_Problem to solve_: Every line from the line containing "best dropshipping products (255, 1546)" through the final line below is to be repeated exactly; no other line is.

===== Listed records

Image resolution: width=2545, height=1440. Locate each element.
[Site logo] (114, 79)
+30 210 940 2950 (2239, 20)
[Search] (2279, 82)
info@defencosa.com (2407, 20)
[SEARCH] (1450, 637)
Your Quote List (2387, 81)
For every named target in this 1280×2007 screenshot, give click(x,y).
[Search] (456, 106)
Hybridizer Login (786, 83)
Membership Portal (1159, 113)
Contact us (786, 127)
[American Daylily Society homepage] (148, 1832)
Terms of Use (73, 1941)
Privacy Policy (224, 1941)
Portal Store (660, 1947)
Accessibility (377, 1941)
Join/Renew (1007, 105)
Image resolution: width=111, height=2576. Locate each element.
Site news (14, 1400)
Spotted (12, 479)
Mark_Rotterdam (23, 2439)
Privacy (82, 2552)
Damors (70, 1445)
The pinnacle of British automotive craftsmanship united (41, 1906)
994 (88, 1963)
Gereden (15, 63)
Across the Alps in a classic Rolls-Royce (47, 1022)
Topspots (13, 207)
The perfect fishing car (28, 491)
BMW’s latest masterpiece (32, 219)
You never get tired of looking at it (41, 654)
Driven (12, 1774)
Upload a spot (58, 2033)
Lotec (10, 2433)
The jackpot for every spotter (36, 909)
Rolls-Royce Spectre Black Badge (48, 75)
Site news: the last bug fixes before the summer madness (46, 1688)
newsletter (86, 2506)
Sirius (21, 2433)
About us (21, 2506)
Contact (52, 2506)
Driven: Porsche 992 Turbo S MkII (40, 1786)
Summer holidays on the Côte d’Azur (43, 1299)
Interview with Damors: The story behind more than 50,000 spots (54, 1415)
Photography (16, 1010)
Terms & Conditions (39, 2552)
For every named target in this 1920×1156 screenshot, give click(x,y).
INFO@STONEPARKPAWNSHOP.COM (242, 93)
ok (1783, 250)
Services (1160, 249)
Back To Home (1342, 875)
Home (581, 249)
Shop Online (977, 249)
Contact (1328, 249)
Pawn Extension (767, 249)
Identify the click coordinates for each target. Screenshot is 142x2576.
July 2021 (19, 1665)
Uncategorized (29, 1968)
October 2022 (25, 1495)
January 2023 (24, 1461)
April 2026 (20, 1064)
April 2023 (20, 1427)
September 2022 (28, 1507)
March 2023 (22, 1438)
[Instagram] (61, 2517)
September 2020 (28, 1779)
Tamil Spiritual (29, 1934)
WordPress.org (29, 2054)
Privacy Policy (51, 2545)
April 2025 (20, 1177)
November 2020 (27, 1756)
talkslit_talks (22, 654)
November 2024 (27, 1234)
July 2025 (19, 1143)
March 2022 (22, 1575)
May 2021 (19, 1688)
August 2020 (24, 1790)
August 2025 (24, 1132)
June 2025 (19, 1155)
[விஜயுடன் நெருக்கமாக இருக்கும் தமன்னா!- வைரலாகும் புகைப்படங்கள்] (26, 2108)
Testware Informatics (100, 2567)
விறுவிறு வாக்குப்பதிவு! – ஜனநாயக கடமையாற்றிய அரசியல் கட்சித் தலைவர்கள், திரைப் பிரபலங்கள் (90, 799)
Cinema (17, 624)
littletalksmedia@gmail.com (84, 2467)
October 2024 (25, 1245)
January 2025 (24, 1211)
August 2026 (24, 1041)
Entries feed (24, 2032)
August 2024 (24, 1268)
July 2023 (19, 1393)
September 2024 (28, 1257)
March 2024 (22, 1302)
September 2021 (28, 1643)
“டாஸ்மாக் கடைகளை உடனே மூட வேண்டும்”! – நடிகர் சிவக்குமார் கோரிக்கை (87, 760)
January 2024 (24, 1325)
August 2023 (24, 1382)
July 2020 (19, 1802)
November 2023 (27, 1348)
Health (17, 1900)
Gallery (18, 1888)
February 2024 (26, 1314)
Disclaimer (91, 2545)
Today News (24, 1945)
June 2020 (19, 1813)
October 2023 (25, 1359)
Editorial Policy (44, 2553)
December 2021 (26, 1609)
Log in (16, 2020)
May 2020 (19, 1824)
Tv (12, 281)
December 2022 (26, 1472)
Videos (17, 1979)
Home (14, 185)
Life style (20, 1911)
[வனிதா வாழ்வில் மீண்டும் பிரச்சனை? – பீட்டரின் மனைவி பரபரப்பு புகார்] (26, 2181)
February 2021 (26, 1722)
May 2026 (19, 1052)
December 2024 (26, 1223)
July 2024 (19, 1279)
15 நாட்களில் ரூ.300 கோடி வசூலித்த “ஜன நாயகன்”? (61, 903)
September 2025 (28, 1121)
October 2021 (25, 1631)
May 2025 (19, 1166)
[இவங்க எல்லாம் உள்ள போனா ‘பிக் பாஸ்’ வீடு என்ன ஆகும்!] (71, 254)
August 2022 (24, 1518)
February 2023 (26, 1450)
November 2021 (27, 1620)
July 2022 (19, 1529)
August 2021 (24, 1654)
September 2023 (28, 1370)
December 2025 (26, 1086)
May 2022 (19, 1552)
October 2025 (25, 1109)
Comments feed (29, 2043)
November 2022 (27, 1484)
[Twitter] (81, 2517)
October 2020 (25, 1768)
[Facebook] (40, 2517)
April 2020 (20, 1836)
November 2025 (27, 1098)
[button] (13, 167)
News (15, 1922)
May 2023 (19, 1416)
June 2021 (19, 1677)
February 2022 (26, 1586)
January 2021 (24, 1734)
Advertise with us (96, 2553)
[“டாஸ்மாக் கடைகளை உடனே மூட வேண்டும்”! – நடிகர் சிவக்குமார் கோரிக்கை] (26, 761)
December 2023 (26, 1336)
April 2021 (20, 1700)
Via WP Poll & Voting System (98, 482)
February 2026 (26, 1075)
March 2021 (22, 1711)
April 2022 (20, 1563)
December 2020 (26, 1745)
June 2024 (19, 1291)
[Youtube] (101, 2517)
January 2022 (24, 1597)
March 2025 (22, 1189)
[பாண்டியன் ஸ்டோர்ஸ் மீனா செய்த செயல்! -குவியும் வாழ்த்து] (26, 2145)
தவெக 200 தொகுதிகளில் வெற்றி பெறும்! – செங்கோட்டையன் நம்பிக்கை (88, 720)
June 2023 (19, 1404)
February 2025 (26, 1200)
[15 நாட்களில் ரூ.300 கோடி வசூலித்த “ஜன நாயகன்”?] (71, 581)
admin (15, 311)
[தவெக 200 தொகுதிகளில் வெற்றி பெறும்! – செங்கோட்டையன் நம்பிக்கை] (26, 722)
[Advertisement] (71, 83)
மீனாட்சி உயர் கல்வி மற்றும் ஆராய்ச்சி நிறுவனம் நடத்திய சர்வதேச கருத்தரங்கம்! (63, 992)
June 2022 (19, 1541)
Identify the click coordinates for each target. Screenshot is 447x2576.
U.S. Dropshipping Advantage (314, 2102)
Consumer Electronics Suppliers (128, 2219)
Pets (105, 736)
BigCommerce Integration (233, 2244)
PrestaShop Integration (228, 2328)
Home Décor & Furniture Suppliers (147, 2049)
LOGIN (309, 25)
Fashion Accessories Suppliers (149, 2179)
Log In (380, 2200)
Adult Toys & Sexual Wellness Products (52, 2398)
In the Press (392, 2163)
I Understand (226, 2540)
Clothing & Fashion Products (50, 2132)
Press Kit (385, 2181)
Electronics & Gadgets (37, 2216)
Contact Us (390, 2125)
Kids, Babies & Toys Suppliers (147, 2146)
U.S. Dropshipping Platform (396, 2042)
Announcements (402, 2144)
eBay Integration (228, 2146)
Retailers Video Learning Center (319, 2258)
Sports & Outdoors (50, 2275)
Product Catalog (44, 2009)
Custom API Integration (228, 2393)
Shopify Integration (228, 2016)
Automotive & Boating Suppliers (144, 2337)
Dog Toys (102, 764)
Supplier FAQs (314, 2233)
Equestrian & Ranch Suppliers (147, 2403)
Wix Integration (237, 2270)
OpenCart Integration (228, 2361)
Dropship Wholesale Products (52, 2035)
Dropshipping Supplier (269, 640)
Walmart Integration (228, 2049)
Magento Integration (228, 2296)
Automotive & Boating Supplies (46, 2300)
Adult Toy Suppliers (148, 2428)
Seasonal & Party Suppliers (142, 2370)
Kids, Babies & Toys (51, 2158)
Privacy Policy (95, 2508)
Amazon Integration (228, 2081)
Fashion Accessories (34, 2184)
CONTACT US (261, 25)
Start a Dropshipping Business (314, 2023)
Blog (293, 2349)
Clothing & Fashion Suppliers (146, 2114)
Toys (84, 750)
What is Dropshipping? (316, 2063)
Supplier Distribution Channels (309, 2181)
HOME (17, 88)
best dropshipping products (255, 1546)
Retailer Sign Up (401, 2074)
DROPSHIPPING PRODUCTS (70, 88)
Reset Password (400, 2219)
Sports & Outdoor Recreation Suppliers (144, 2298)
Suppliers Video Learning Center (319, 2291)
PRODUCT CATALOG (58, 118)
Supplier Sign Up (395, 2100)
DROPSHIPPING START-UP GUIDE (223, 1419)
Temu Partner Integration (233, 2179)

==========

_Answer_:
best dropshipping products (255, 1546)
Retailer Sign Up (401, 2074)
DROPSHIPPING PRODUCTS (70, 88)
Reset Password (400, 2219)
Sports & Outdoor Recreation Suppliers (144, 2298)
Suppliers Video Learning Center (319, 2291)
PRODUCT CATALOG (58, 118)
Supplier Sign Up (395, 2100)
DROPSHIPPING START-UP GUIDE (223, 1419)
Temu Partner Integration (233, 2179)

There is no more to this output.